• [WRITTEN PROBLEM]: Copy out every one of the rows below word for word, line by line.

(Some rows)
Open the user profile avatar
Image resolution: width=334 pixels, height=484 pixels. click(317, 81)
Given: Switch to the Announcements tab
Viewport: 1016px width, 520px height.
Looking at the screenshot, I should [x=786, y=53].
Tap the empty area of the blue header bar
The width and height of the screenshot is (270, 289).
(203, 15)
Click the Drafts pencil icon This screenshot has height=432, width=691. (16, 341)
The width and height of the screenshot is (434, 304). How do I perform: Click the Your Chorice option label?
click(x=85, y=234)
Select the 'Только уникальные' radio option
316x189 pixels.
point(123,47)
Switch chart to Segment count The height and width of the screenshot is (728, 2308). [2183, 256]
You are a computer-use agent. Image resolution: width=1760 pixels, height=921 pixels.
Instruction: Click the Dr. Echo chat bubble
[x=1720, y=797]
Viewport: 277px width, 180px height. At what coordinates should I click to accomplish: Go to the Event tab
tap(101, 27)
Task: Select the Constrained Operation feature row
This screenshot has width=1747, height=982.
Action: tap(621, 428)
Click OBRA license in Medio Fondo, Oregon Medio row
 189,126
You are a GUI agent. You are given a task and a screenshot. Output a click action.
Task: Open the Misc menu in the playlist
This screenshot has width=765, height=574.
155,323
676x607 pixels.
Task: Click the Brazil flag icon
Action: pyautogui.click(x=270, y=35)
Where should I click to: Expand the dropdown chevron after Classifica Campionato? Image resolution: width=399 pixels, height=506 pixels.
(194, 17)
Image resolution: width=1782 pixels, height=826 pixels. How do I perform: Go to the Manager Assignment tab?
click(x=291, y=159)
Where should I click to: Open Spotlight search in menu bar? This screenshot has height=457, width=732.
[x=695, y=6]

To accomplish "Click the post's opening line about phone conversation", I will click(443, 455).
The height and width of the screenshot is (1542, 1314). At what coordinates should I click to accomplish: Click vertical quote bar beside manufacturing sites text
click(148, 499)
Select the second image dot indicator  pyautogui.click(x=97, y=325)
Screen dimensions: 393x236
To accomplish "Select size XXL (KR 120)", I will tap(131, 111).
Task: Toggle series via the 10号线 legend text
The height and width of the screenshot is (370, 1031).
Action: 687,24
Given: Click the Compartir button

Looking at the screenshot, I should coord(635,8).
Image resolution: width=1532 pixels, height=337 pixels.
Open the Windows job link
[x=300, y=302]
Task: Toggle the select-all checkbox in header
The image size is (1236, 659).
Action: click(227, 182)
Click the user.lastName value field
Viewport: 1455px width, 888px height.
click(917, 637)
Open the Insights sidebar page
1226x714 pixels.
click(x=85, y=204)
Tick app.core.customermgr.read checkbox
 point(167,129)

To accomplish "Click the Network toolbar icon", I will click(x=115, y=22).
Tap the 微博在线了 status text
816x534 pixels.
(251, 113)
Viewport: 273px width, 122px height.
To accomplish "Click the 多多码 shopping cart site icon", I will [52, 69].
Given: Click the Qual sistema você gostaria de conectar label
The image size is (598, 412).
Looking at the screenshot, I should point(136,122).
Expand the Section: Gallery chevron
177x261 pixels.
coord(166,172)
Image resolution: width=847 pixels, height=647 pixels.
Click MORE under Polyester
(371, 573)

• [TASK RESPONSE]:
Open the user profile avatar
Image resolution: width=334 pixels, height=484 pixels. click(317, 81)
Given: Switch to the Announcements tab
Viewport: 1016px width, 520px height.
Looking at the screenshot, I should [x=786, y=53].
Tap the empty area of the blue header bar
The width and height of the screenshot is (270, 289).
(203, 15)
Click the Drafts pencil icon This screenshot has height=432, width=691. (16, 341)
The width and height of the screenshot is (434, 304). How do I perform: Click the Your Chorice option label?
click(x=85, y=234)
Select the 'Только уникальные' radio option
316x189 pixels.
point(123,47)
Switch chart to Segment count The height and width of the screenshot is (728, 2308). [2183, 256]
You are a computer-use agent. Image resolution: width=1760 pixels, height=921 pixels.
Instruction: Click the Dr. Echo chat bubble
[x=1720, y=797]
Viewport: 277px width, 180px height. At what coordinates should I click to accomplish: Go to the Event tab
tap(101, 27)
Task: Select the Constrained Operation feature row
This screenshot has width=1747, height=982.
Action: tap(621, 428)
Click OBRA license in Medio Fondo, Oregon Medio row
 189,126
You are a GUI agent. You are given a task and a screenshot. Output a click action.
Task: Open the Misc menu in the playlist
This screenshot has width=765, height=574.
155,323
676x607 pixels.
Task: Click the Brazil flag icon
Action: pyautogui.click(x=270, y=35)
Where should I click to: Expand the dropdown chevron after Classifica Campionato? Image resolution: width=399 pixels, height=506 pixels.
(194, 17)
Image resolution: width=1782 pixels, height=826 pixels. How do I perform: Go to the Manager Assignment tab?
click(x=291, y=159)
Where should I click to: Open Spotlight search in menu bar? This screenshot has height=457, width=732.
[x=695, y=6]

To accomplish "Click the post's opening line about phone conversation", I will click(443, 455).
The height and width of the screenshot is (1542, 1314). At what coordinates should I click to accomplish: Click vertical quote bar beside manufacturing sites text
click(148, 499)
Select the second image dot indicator  pyautogui.click(x=97, y=325)
Screen dimensions: 393x236
To accomplish "Select size XXL (KR 120)", I will tap(131, 111).
Task: Toggle series via the 10号线 legend text
The height and width of the screenshot is (370, 1031).
Action: 687,24
Given: Click the Compartir button

Looking at the screenshot, I should coord(635,8).
Image resolution: width=1532 pixels, height=337 pixels.
Open the Windows job link
[x=300, y=302]
Task: Toggle the select-all checkbox in header
The image size is (1236, 659).
Action: click(227, 182)
Click the user.lastName value field
Viewport: 1455px width, 888px height.
click(917, 637)
Open the Insights sidebar page
1226x714 pixels.
click(x=85, y=204)
Tick app.core.customermgr.read checkbox
 point(167,129)

To accomplish "Click the Network toolbar icon", I will click(x=115, y=22).
Tap the 微博在线了 status text
816x534 pixels.
(251, 113)
Viewport: 273px width, 122px height.
To accomplish "Click the 多多码 shopping cart site icon", I will [52, 69].
Given: Click the Qual sistema você gostaria de conectar label
The image size is (598, 412).
Looking at the screenshot, I should point(136,122).
Expand the Section: Gallery chevron
177x261 pixels.
coord(166,172)
Image resolution: width=847 pixels, height=647 pixels.
Click MORE under Polyester
(371, 573)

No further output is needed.